Out of the corner of my eye, I saw the flower she’d put in her hair fly across the room. She spun around, mouth open and hand raised, paused, and snatched a daisy from the vase.
“Didn’t like the iris?” I picked it up and stuck it in the middle of the bouquet.
“The red matches my top better.”
A fashion-conscious faerie, I thought. She really wasn’t any different from me or my friends.
“Brea, you said you help humans in exchange for their company. Consider sticking around me repaying my debt.” When she continued to look hesitant, I added, “It’s been three days, and I didn’t even know you were still here. Really, it’s okay. Stay as long as you’d like.”
The corner of her mouth quirked upward. She inclined her head in a formal manner, and I could totally picture her ruling a kingdom.
I climbed into bed and grabbed my pillow, placing it in my lap as I leaned against the wall. “Tell me something else about your home.”
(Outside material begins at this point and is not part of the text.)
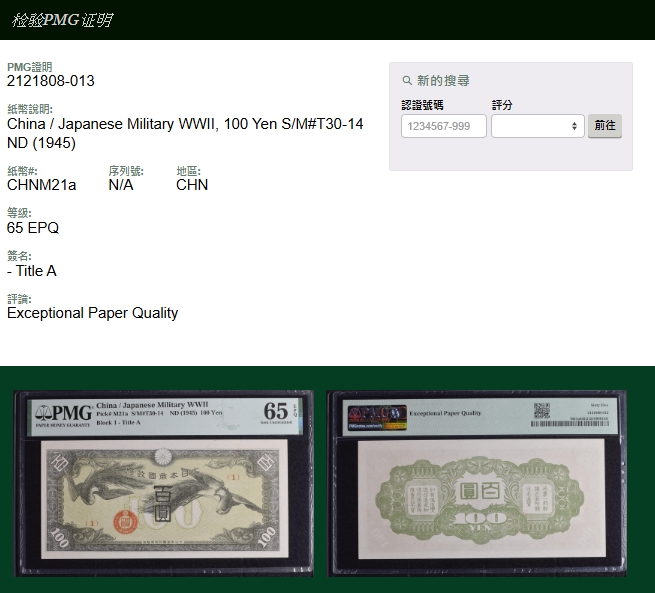This screenshot has height=593, width=655.
Task: Open the banknote front image thumbnail
Action: coord(163,484)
She joined me, sitting with her legs tucked under her. “What do you want to know?”
I peppered her with questions: “Where do you live? Do you go to school? Why are there different realms? How about boys? Anyone special at home?”
Brea giggled. “You are a curious one.” She peered off to the side, thoughtfully. At last, she said, “Let’s see…my family’s home is quite big. Have you been to Bavaria?”